Many species of animals have stem cells that they maintain throughout their lives, which suggests that stem cells are an ancestral feature of all animals. From this, we take the viewpoint that cells with the biological properties of 'stemness'-self-renewal and multipotency-may share ancestral genetic circuitry. However, in practice is it very difficult to identify and compare stemness gene signatures across diverse animals and large evolutionary distances? First, it is critical to experimentally demonstrate self-renewal and potency. Second, genomic methods must be used to determine specific gene expression in stem cell types compared with non-stem cell types to determine stem cell gene enrichment. Third, gene homology must be mapped between diverse animals across large evolutionary distances. Finally, conserved genes that fulfill these criteria must be tested for role in stem cell function. It is our viewpoint that by comparing stem cell-specific gene signatures across evolution, ancestral programs of stemness can be uncovered, and ultimately, the dysregulation of stemness programs drives the state of cancer stem cells.

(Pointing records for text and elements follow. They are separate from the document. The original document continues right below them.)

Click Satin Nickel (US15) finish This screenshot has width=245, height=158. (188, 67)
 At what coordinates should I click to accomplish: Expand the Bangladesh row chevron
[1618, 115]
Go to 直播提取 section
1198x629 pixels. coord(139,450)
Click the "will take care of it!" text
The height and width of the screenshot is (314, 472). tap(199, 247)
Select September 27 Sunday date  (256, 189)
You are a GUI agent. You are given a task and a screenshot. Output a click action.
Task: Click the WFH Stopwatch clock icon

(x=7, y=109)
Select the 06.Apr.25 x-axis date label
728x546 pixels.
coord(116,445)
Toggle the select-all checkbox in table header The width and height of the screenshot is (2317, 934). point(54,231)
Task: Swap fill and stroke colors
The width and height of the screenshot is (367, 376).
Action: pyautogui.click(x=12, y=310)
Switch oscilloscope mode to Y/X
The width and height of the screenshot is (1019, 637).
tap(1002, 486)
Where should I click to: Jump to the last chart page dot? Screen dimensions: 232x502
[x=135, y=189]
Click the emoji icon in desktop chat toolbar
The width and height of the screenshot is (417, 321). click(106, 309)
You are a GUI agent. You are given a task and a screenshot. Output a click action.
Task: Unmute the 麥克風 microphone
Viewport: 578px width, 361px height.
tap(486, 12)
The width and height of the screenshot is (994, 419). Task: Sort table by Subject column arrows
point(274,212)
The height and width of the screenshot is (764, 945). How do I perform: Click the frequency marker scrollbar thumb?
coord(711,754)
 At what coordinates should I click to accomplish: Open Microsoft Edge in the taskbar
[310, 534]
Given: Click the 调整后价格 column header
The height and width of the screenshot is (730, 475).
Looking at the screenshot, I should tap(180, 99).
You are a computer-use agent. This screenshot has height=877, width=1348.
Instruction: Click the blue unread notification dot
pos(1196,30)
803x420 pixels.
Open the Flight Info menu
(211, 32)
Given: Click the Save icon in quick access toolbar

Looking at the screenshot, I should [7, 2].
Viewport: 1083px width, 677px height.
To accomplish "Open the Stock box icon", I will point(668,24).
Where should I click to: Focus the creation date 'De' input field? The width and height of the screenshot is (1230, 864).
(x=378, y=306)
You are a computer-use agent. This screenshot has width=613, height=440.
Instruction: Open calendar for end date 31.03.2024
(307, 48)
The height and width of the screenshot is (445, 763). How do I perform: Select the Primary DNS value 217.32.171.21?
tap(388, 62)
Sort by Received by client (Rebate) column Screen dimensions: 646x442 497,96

许多动物物种都有干细胞,这些干细胞在它们的一生中都能维持,这表明干细胞是所有动物的祖先特征。由此,我们认为具有“干性”-自我更新和多能性的生物学特性的细胞可能具有共同的祖先遗传回路。然而,在实践中,很难识别和比较不同动物和大进化距离之间的干性基因特征?首先,必须通过实验证明自我更新和潜能。其次,必须使用基因组方法来确定干细胞类型与非干细胞类型之间的特定基因表达,以确定干细胞基因富集。第三,必须在大进化距离的不同动物之间映射基因同源性。最后,必须测试满足这些标准的保守基因在干细胞功能中的作用。我们的观点是,通过比较进化过程中的干细胞特异性基因特征,可以揭示干性的祖先程序,最终,干性程序的失调导致癌症干细胞状态。